Bad news from above

A new space-borne instrument helps NASA scientists come to a 'comprehensive' conclusion that the earth is being exposed to increasing amounts of solar radiation

 
Published: Monday 30 September 1996

the first comprehensive global analysis of National Aeronautics and Space Administration's ( nasa 's) 15-year satellite data reveals that increasing amounts of solar ultraviolet ( uv ) radiation have been hitting the earth's surface, with the thinning of the atmospheric ozone shield (see Down To Earth , Vol 5, No 7).

The nasa analysis is being called comprehensive as it takes the masking effect of clouds and pollution into account. According to atmospheric scientist, Jay R Herman of nasa 's Goddard Space Flight Centre in Greenbelt, Montana, us , the team has used a new and more accurate analytical technique.

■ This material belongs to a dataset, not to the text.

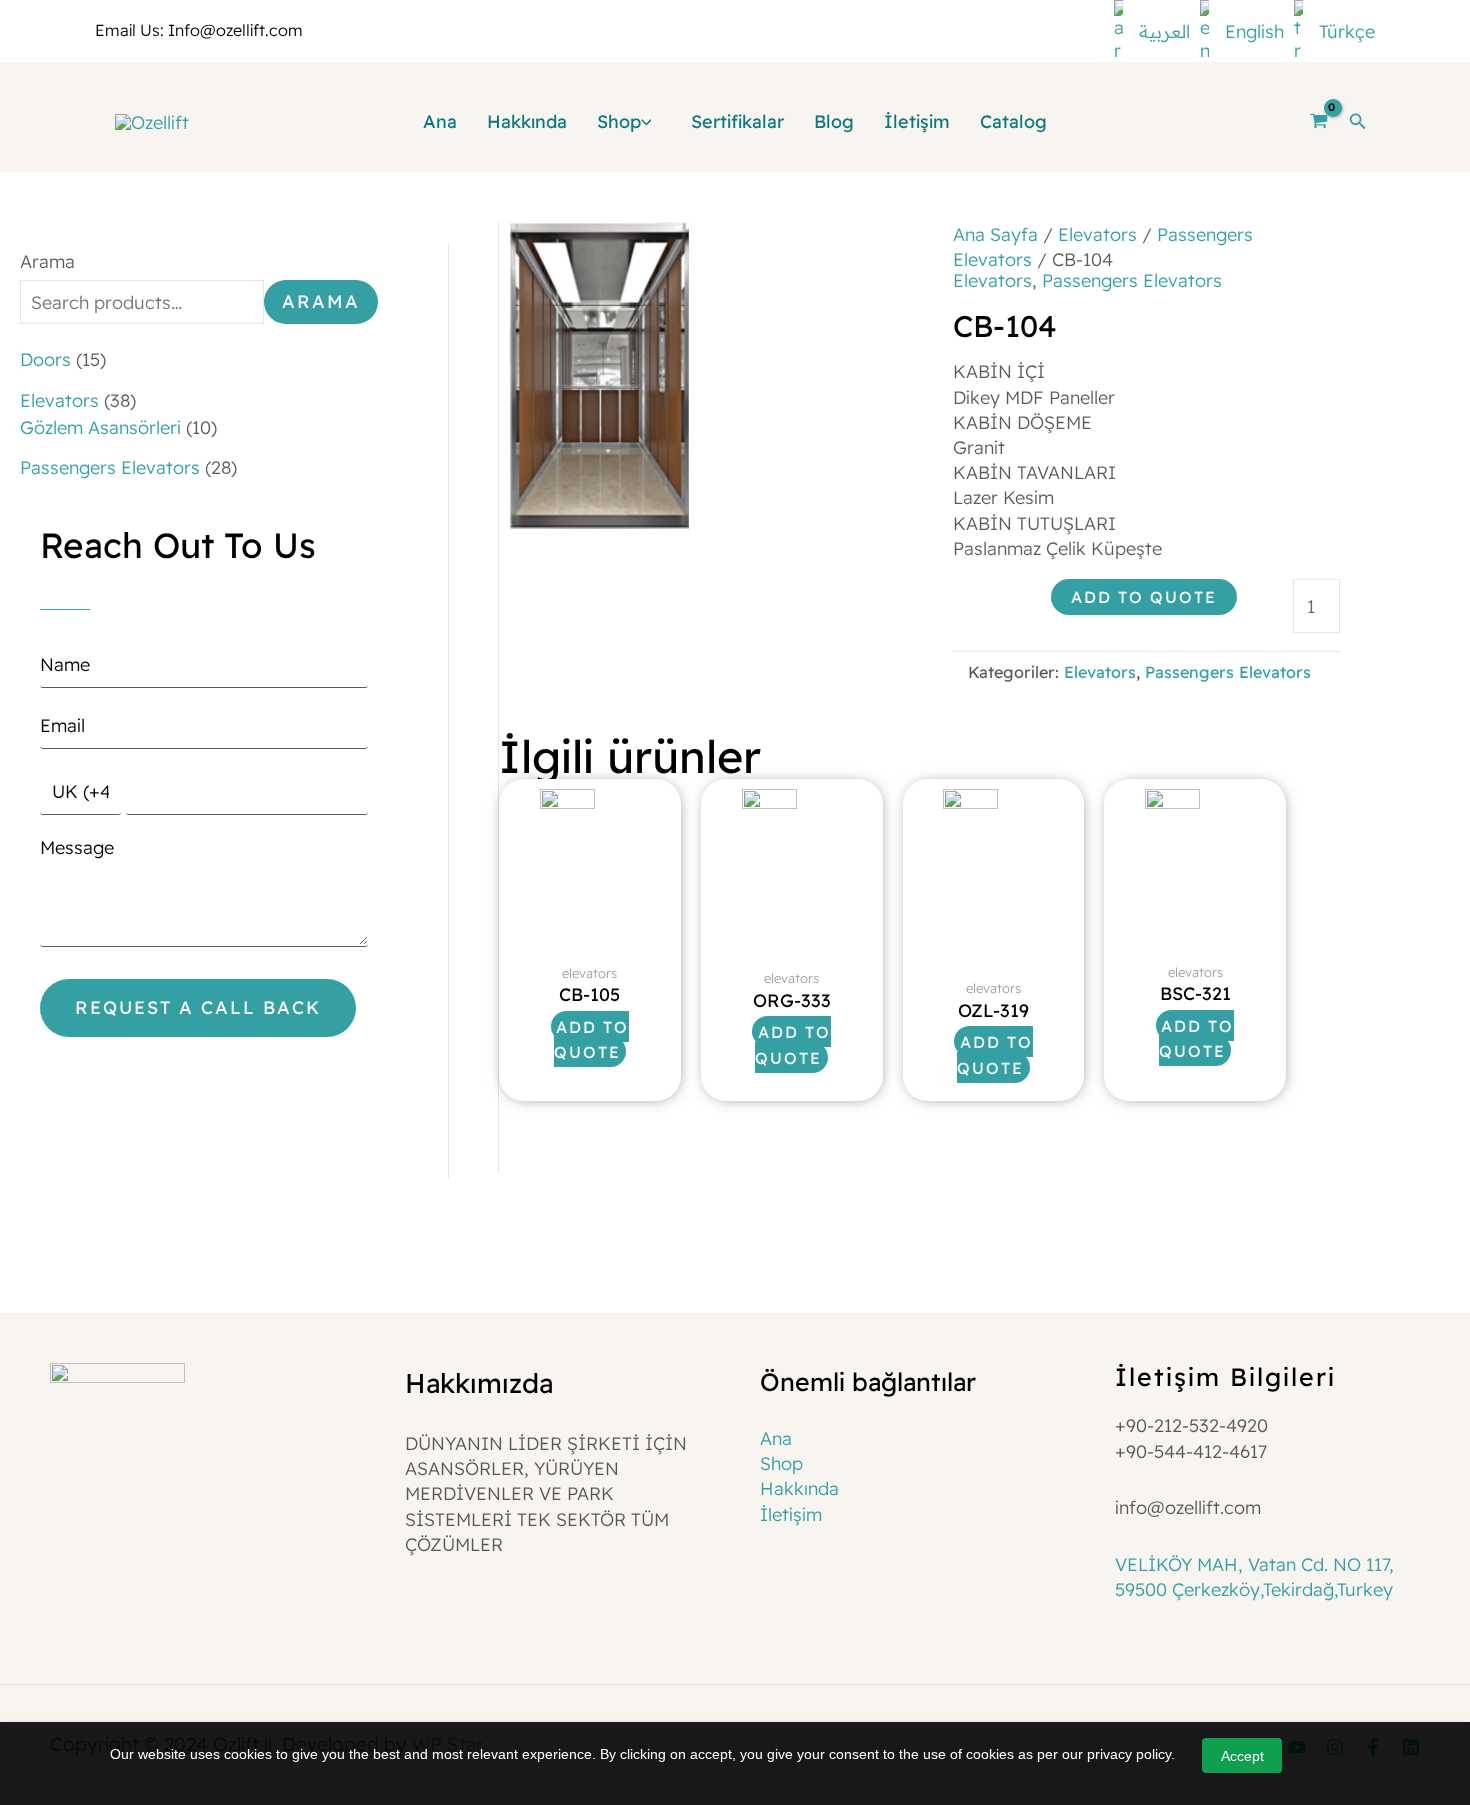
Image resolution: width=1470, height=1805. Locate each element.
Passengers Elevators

The technique, which was developed over the past year, is being used to eliminate errors and recaliberate data obtained from the total ozone mapping spectrometer or ( toms ), flown aboard the orbiting Nimbus-7 satellite. toms is a part of nasa 's Mission to Planet Earth, a long-term, coordinated research effort to study the earth as a global system. The new technique involves the use of a space-borne instrument to determine the uv-b radiation at ground level. The Nimbus-7 toms measures neither ozone nor surface uv-b radiation directly. Instead, it measures the amount of radiation scattered back through the ozone layer.

To validate the new technique, the team has compared its findings with those arrived at by ground-based spectrometers in Canada, New Zealand and South America. These earlier ground-based studies on radiation have been comparatively limited as none of them have been in operation long-enough. Moreover, their findings have not been caliberated well-enough. As a result, their findings have been controversial and have reported the decrease and even the lack of any increase in radiation.

According to Herman, "The increase in radiation is the largest in the middle and high latitudes, where the majority live and where most of the agricultural activity takes place." "At 55 N orth -- the latitude at which England, Scandinavia, Germany, Canada and Russia are located -- the average exposure to uv-b radiation has increased by 6.8 per cent, per decade. At 55 S outh -- at which the southern portions of Argentina and Chile are placed -- the increase has amounted to 9.9 per cent, per decade." Herman also found that uv-b radiation increased by two per cent for every one per cent decrease in the ozone layer.

According to the scientists at nasa, the increases need not be a cause for alarm because the amount of uv-b radiation striking the earth's surface could vary routinely by as much as 20 per cent. But they warn that if these trends persist, radiation levels could be high-enough to produce effects like increasing the incidence of skin cancer and cataract in humans, harming crops and affecting marine life. Thanks to international restrictions on key industrial emissions, experts believe that the radiation bombardment is not likely to build towards the dangerous levels as some had once feared.

To ensure that such global ozone data will be available throughout the next decade, nasa plans to continue using both American and international spacecrafts. Another toms spectrometer was launched on July 2, 1996, aboard a nasa Earth Probe satellite called toms/ep . A fifth toms instrument is being prepared for flight in the year 2000, aboard a Russian spacecraft.